Fig. 4 Trends for CSE scores by gender and ethnicity. WF: White Females, WM: White Males, AM: Asian Males, AF: Asian Females, BF: Black Females, HM: Hispanic Males, HF: Hispanic Females and BM: Black Males.

Limitations

The authors in this study are aware of the limitations of this study. First, we only study a sample of participants in one Hispanic-serving university, which might not be representative to the whole population of such institutions. Future studies replicating the research study with more samples in lower-division chemistry courses from multiple Hispanic-serving institutions would help validate the interactions between gender and ethnicity for chemistry self-efficacy and increase the generalizability of the findings in similar institutions. Second, this study did explore the interplays between student performance in chemistry assessments and chemistry self-efficacy beliefs. Implementing multiple measures before and after important assessments in chemistry courses could help researchers understand the direction of causality between chemistry self-efficacy and performance. Another limitation of the study is that the authors did not investigate how different student groups function with the chemistry self-efficacy scale used in the study due to the relatively small sample size of the study, future researchers could consider statistical techniques such as measurement invariance or differential item functioning to determine whether different subgroups respond differently to the scale items.

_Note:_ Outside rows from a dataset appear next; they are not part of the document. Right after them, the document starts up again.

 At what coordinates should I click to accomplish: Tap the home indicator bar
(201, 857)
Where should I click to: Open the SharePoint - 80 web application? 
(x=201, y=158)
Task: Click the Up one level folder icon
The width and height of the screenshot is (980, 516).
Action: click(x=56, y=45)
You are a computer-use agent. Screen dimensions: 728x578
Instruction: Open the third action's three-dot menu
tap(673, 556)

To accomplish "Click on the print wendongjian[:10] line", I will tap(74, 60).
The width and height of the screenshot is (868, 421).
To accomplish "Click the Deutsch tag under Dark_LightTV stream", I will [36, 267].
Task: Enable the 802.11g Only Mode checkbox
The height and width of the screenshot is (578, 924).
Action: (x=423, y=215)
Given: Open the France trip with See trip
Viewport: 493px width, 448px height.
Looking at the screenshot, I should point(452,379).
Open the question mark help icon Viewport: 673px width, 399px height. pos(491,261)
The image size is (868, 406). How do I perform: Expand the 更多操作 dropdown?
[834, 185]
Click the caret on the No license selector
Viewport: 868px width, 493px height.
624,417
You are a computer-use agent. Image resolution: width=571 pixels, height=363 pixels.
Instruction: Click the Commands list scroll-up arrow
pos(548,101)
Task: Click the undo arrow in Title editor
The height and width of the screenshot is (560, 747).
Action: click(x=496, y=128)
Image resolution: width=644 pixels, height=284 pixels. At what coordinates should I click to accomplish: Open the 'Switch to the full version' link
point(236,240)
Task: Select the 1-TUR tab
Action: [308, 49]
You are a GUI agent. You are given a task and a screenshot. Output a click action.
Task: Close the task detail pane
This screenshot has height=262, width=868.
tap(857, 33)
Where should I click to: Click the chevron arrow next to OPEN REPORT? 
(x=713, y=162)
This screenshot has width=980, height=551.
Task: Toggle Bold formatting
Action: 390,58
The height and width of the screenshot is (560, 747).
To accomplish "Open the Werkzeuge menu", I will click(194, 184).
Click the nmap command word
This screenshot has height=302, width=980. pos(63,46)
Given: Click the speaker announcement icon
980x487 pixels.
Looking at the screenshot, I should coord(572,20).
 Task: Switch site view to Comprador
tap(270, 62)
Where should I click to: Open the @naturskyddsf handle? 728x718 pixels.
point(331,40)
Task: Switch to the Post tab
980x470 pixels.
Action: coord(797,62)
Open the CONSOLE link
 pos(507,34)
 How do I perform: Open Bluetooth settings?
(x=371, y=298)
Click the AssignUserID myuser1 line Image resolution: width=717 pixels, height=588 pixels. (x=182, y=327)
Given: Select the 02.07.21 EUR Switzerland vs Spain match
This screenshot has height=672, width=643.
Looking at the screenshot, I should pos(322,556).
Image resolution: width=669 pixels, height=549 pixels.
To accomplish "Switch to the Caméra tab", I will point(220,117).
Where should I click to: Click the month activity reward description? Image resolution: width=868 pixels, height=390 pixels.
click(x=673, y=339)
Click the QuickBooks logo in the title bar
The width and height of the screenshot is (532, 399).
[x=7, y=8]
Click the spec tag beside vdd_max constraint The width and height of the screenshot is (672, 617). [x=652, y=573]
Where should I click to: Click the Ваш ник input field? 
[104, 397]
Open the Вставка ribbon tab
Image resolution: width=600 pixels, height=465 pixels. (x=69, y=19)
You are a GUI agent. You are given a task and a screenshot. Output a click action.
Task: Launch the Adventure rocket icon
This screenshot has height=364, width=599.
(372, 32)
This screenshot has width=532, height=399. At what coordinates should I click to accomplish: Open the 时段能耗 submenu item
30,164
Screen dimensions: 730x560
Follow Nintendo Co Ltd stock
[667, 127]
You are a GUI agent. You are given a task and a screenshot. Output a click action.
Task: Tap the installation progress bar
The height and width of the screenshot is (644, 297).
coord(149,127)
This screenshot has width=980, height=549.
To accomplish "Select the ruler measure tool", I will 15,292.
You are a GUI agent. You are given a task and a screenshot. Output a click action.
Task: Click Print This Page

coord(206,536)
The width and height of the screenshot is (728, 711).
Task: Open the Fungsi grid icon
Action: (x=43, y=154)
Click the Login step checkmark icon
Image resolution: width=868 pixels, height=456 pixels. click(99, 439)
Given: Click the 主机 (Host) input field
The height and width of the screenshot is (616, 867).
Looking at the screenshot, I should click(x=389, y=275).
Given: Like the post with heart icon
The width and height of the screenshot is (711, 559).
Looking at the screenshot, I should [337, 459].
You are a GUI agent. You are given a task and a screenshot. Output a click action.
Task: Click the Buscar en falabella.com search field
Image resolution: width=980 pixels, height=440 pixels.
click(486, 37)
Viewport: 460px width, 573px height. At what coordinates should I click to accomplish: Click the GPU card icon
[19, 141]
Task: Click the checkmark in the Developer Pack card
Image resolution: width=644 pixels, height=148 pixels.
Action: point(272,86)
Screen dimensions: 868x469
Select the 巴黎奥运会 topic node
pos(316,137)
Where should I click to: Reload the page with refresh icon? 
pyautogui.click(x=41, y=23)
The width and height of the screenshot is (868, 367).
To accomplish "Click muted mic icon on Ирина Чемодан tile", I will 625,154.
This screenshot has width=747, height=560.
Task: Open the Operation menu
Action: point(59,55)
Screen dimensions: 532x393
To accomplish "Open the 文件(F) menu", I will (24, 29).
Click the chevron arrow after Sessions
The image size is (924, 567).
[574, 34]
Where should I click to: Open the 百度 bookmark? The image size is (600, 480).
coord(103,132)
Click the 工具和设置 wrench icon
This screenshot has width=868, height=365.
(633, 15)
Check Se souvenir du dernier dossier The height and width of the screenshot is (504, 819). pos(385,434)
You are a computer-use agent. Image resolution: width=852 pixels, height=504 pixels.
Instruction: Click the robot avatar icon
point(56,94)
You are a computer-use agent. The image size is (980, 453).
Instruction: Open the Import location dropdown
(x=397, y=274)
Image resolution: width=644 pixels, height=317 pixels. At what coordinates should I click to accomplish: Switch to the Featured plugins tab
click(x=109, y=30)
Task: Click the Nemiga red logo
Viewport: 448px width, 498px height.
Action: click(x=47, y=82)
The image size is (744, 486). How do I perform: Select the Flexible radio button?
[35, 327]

Implication for teaching in lower-division chemistry

Where are we going with the findings in this study?

In addition to studying the chemistry self-efficacy trends in lower-division courses between student groups across time, we also focus on investigating the specific areas of chemistry self-efficacy that gaps still remain between student groups after a semester of instruction. Our study uncovers that students who completed introductory chemistry course still need to improve their chemistry self-efficacy in interpreting chemical equations as compared to those who completed general chemistry courses. In particular, for URM students in lower-division chemistry courses, improving areas of chemistry self-efficacy in how to interpret chemical equations and choose an appropriate formula to solve a chemistry problem are still needed. We review literature in these areas that need to be addressed and leverage different theoretical perspectives to discuss potential instructional strategies for closing these gaps between these student groups in chemistry courses.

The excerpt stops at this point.